El pueblo medieval de la Siberia extremeña que se ubica al pie de una sierra y bajo un poderoso castillo

Pocas comarcas hay más especiales en España que la conocida como ‘la Siberia extremeña’, y es que esta zona al noreste de Bajadoz, en la ‘frontera’ entre Extremadura y Castilla-La Mancha, se caracteriza por tener entornos boscosos, estepas y dehesas que recuerdan a la remota región de Rusia. En ella se sitúa el pueblo de Herrera del Duque, una preciosa villa de 4.000 habitantes que tiene una ubicación privilegiada.
La historia de este extraordinario municipio ubicado en el mismo corazón de La Siberia, declarada Reserva de la Biosfera por la UNESCO en el 2019 (el penúltimo entorno nacional en conseguirlo), se remonta a la Edad Media, y puede presumir de estar rodeada de un entorno natural magnífico que le hacen tremendamente especial. Además, tanto en su casco histórico como en sus alrededores se pueden descubrir increíbles tesoros arquitectónicos, por lo que es un destino ideal de turismo rural.
Herrera del Duque, un tesoro oculto en plena ‘Siberia’
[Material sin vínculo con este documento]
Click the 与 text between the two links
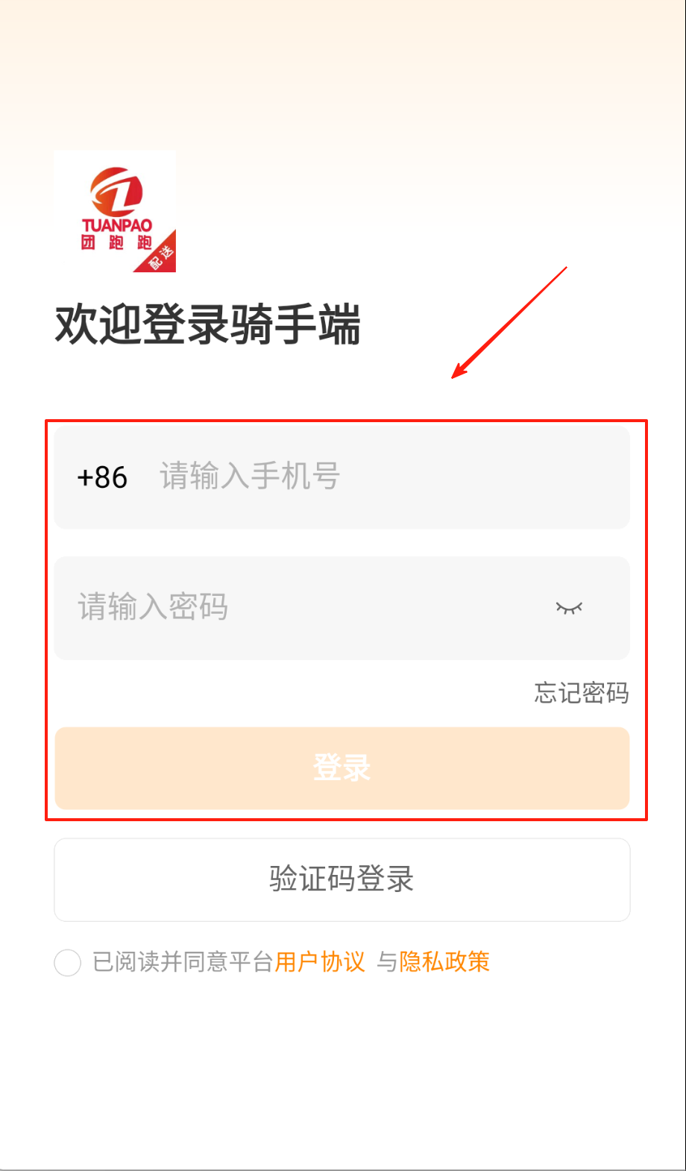pyautogui.click(x=387, y=962)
La primera parada del itinerario por Herrera del Duque no están en el propio casco urbano del pueblo, sino a unos cuatro kilómetros del mismo: en lo alto de un cerro se erige el imponente castillo de la época almohade reconstruido en el siglo XV del que apenas quedan unos restos, aunque mantiene el mismo esplendor que tenía en la Edad Media. Desde él, se tienen unas vistas impactantes de toda La Siberia, y por ello debe ser lo primero que se visite en la localidad.
Antes de adentrarse en el centro histórico de la villa hay que pasar por el bonito Palacio de Cíjara, un precioso edificio del siglo XIX situado casi a orillas del río Guadiana y al embalse que lo da nombre, así como la Ermita de Nuestra Señora de la Concepción. Una vez ya en el entramado callejero del pueblo, hay que acercarse sí o sí a la excelsa Iglesia de San Juan Bautista, levantada en el siglo XVI, aunque en todo el municipio se puede contemplar otros tesoros arquitectónicos de índole religiosa como el Convento franciscano de la Purísima Concepción.
El entorno natural que rodea a Herrera del Duque
Eso sí, en todo el casco histórico de Herrera del Duque (en el que hay que visitar su alucinante Plaza Mayor casi obligatoriamente) hay un sinfín de fuentes y casas señoriales que acentúan el carácter histórico de la localidad, así como multitud de miradores tanto en sus calles como en los alrededores del pueblo, desde los que se puede contemplar la maravillosa comarca que se extiende más allá de la vista.
Por ello, esta localidad es idónea tanto para los amantes del turismo rural como para los apasionados de la naturaleza más fascinante. La Reserva de la Biosfera en la que se ubica está repleta de enclaves naturales de una belleza incomparable, desde manantiales idílicos hasta las cumbres de la Sierra de los Golondrinos – Puerto Peña, y es que la riqueza natural de los alrededores de Herrera del Duque es inabarcable.
Cómo llegar a Herrera del Duque
La villa de Herrera se encuentra a menos de dos horas por carretera de la ciudad de Cáceres. Para ir desde la urbe extremeña, primero se debe encarar la A-58 para después enfilar la N-521 y la EX-208 hasta la localidad de Zorita, desde la cual hay que tomar el desvío por la EX-102. Por último, es necesario circular por la CC-430 y la N-502, que lleva directamente hasta el casco urbano del pueblo.